Disproportionate impact:

  • Scheduled Tribes, who constitute about 8.6% of the total population of India, account for 84% of the communities impacted by the protected areas, reflecting the disproportionate targeting of indigenous peoples for saving the world’s biodiversity and ecosystem. 
    • Their lifestyles and livelihood practices have been criminalised with legislation such as the Forest Act of 1927 since colonial times.
  • On the other hand, people belonging to the general category have only been affected by seven national parks.

What would GBF mean for India?

  • About 84% of India’s national parks (89 out of a total of 106) were established in areas inhabited by indigenous peoples, and meeting the GBF targets will threaten their existence. 
  • The initiative to upgrade the Kumbhalgarh Wildlife Sanctuary in Rajasthan to a tiger reserve will affect 162 tribal villages located inside and outside the sanctuary. 
  • The expansion of the Nauradehi Sanctuary in Madhya Pradesh is set to affect 62 villages of mostly tribal people. 
  • In Assam, notification for the Barak Bhuban Wildlife Sanctuary will affect the Khasis, Dimasas, and other indigenous groups. 
    • The gazette notification states that the sanctuary “is free from encroachment as per record, there are no rights and concessions of any person in the area,” but the Khasis possess documents showing they have been living there since 1914.

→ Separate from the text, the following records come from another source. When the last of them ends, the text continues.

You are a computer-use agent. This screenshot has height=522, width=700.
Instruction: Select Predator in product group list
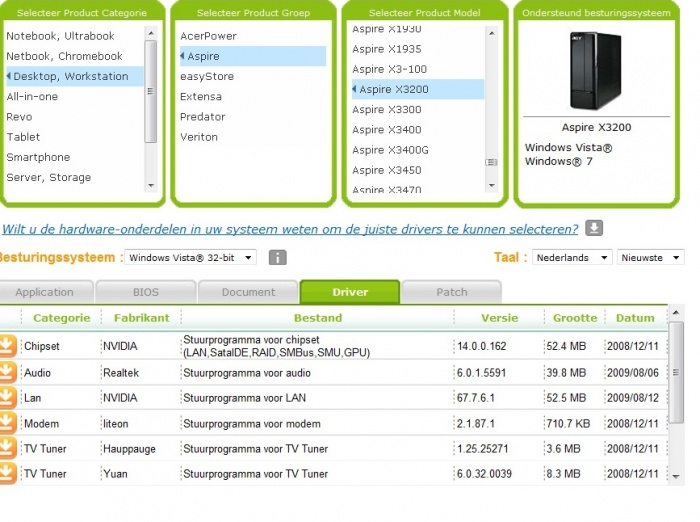(203, 117)
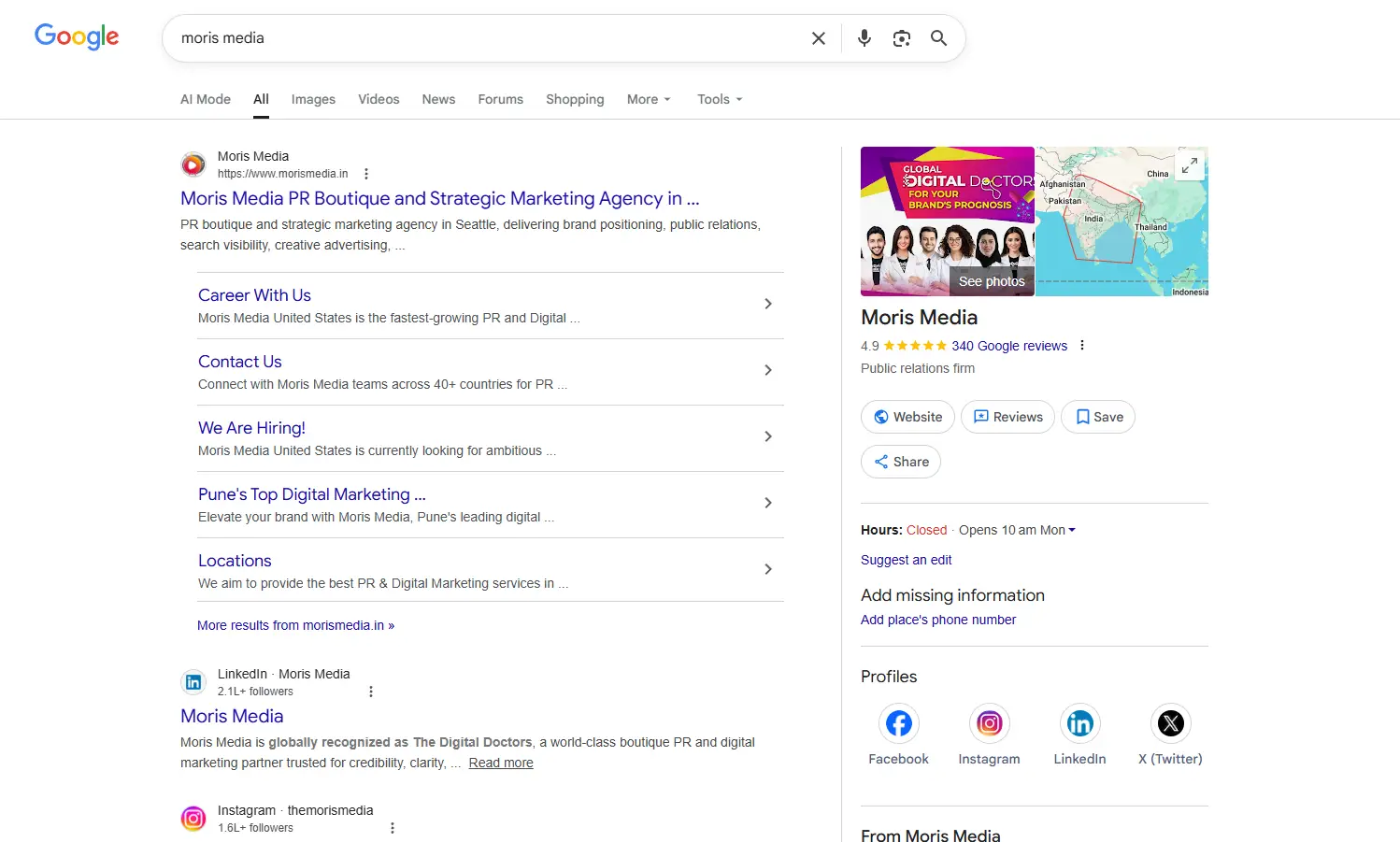
Task: View Moris Media photos thumbnail
Action: (947, 221)
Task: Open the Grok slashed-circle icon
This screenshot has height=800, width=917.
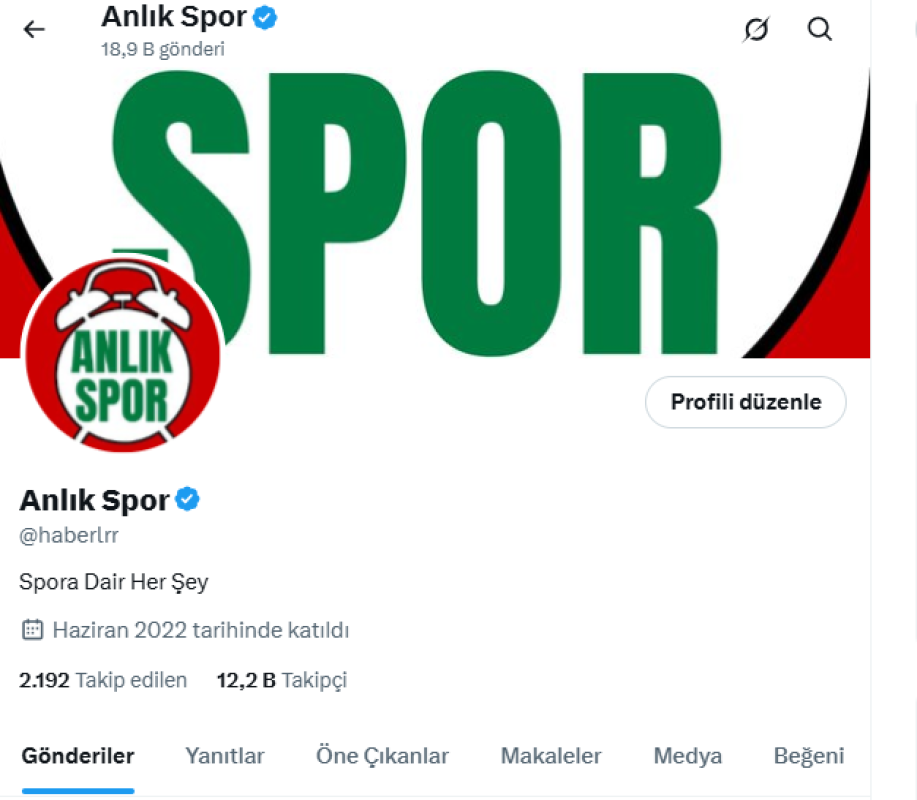Action: tap(756, 29)
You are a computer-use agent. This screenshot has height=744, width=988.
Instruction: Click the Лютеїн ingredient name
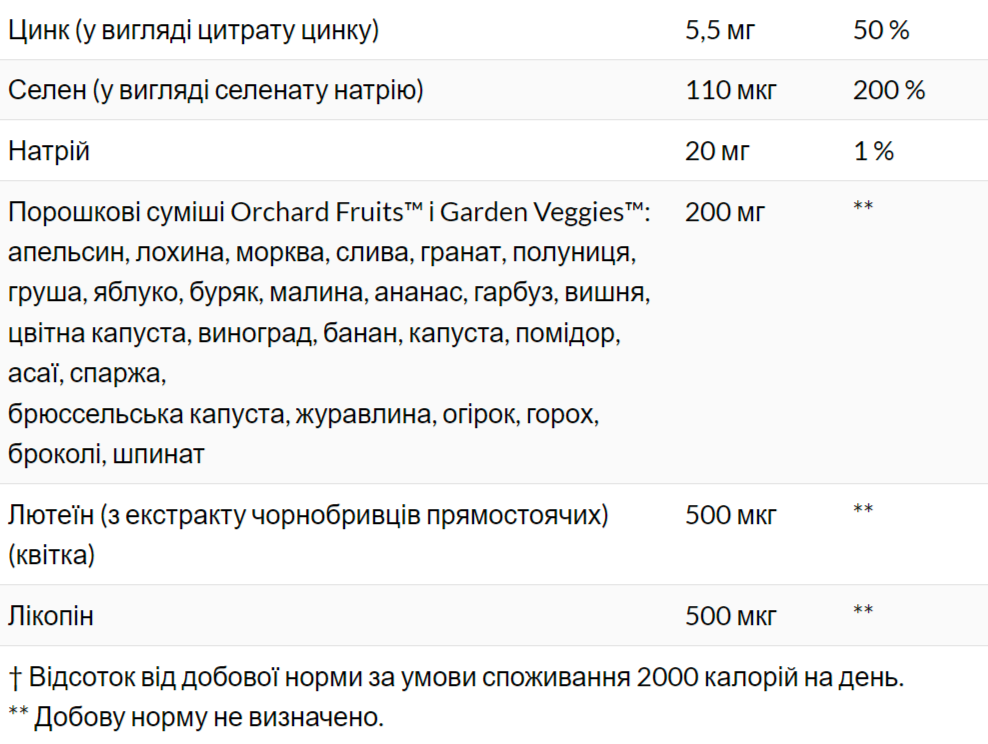308,515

Way forward to protect the tribal lands in India: The government of India needs to change its policy. 

  • First, it has to recognise the right to free, prior, and informed consent as guaranteed under the Panchayats (Extension to Scheduled Areas) Act and make further amendments to the laws to make the tribals custodians of the PAs as nature has largely been protected because of their special relations with the forests and their denizens. 
  • Secondly, the government of India should not only target the tribal areas simply because they do not matter electorally. 
    • Uttar Pradesh and Bihar only have one national park each – Dudhwa, inhabited by the indigenous Tharu people and Valmiki, inhabited by the Tharus, Oraons, Mundas, etc. - speaks for itself. 
    • If tiger reserves can be created in areas where there are no tigers, such as Sahyadri (Maharashtra), Satkosia (Odisha), Kamlang (Arunachal Pradesh), Kawal (Telangana), and Dampa (Mizoram), there is no reason why PAs cannot be created in non-tribal areas. 
  • Finally, India ought to address human rights violations seriously in the PAs
    • Human rights issues of these people, such as access to education, healthcare, and housing, cannot be left to the Wildlife or Forest Department. 
    • Thousands of indigenous people living within the PAs must be respected and recognised for preserving the biodiversity and the ecosystem and not punished.

Conclusion:

If indigenous peoples win the right to stay inside the protected areas, they live with restricted freedom of movement, little or no access to development initiatives, excessive surveillance, sexual violence, and criminal cases for forest offences, poaching, etc. If they accept relocation, the world has not seen a single successful case of rehabilitation and resettlement.